Getting back to the performance discussion, I've claimed that performance is decent on VMs, so how about some numbers to back that up? To get some quantitative stats, I used some freely available benchmarks. I ran the tests on my desktop (a mid-range quad-core system) natively, and then with VirtualBox. There was no careful scientific protocol involved, I just ran the tests as they come out of the box, on a VM with default settings. The numbers were surprising.

The CPU benchmark showed the VM running at 95% of the speed of the host machine (see CPU Benchmark). The memory benchmark was about the same. Where the VM was weak was disk I/O, which was around 70% of the native speed (see I/O Benchmarks). Not terrible, but enough to make you think twice about doing something I/O intensive like a high-end database server. That said, this was a simple out-of-the-box test, most virtualization hosts have options to enable better disk performance.

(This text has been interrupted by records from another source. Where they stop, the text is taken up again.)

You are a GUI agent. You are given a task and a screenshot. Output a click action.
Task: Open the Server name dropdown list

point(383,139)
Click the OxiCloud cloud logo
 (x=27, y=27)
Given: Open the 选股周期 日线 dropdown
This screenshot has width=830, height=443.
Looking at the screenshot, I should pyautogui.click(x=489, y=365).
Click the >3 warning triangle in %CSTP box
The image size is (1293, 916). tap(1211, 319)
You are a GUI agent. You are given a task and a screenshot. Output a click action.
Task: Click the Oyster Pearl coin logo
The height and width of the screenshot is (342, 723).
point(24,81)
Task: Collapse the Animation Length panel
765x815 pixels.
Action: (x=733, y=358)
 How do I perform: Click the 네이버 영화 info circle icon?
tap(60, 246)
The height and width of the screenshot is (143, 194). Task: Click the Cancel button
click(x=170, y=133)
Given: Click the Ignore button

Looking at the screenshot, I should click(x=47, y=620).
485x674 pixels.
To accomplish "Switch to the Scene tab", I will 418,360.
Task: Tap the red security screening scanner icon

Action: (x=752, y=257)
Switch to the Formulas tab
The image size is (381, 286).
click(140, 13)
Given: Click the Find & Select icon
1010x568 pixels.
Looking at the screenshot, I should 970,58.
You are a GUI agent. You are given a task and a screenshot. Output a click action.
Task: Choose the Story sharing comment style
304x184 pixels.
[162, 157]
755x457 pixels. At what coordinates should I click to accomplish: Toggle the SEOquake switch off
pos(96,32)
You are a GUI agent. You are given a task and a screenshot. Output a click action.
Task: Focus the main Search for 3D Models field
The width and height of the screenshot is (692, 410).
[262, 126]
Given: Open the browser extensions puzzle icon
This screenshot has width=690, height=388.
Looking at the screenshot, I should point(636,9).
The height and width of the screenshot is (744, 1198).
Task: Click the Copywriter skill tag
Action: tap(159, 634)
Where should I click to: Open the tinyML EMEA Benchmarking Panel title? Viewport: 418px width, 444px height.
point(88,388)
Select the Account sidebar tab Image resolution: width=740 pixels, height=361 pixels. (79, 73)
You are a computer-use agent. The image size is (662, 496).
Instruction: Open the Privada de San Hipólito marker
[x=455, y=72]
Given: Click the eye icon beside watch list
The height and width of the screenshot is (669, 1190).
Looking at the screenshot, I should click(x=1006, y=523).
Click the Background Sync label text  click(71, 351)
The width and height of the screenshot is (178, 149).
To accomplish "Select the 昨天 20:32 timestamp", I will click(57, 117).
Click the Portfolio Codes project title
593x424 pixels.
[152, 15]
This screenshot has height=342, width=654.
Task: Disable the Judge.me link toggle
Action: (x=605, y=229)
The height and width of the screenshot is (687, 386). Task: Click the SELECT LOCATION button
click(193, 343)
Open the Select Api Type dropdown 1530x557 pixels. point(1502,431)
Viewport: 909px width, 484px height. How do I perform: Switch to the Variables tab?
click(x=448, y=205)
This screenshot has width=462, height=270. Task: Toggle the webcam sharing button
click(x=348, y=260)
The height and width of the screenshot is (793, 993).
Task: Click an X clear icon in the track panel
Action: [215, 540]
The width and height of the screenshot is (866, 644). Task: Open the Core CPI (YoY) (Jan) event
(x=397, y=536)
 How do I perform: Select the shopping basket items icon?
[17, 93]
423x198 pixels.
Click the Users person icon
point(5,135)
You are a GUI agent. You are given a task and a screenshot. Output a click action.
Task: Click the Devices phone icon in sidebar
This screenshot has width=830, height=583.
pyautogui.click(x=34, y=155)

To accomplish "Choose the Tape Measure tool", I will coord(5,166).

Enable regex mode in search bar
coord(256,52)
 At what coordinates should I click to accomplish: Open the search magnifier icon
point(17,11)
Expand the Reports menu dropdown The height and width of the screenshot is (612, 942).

These are synthetic benchmarks, not numbers generated from real world applications. You can probably find some real world benchmarks comparing VMs to native machines for things like web servers, but what about something more specific to games?

Rendering Benchmark ResultsFirst I tried a rendering test using YafaRay to render a couple of sample scenes. The results were amazing - there was almost no difference in the render times, (check out Rendering Benchmarks). The big test though was compiling code.

I grabbed the GPL-ed source for Quake 3, and a copy of Ogre3D for these tests. Here, the VM stumbled a bit. On both codebases, compile times were almost 55% higher (see Compile Benchmarks) on the VM. Now, to put that in perspective, for Quake 3 that added about 25 seconds to the build time, which probably wouldn't bother anyone on a build server. Ogre3D on the other hand is a long build (almost 15 minutes) made longer by the VM (over 20 minutes). Often, build times are dominated by disk I/O, (accessing headers and reading/writing intermediate files), which is consistent with the 1 GB (!) of intermediate files produced by an Orgre3D build.

Overall, virtual machines provide a surprisingly capable platform. In fact, for pure number crunching (CPU and memory) you're only paying a tiny penalty for the conveniences provided by the VM. If you are I/O bound, things aren't quite as cut-and-dry, but still worth considering. For example, if you want to set up a build server on a VM or virtualize your development environment, you'll want look into the disk optimization features of the virtualization host. For much of what we do with our computers though, we don't actually max out the performance of the hardware (at least not for very long), so the VM overhead is not a big factor.

If you want to try some of this out for yourself, two of the big players right now are VMware and VirtualBox. I've tried products from both, and they're all pretty solid. VMware offers elaborate management tools for large scale deployment and disaster recovery. VirtualBox on the other hand has an open source edition, which has led to some interesting developments like virtual D3D support.

Virtualization can't replace native machines (yet) for high-end 3D work like DCC and running modern 3D games, but for almost everything else, it makes a compelling case. The time saved from redundant reinstallation and reconfiguration of software leaves more time for game development and really, who doesn't want more time?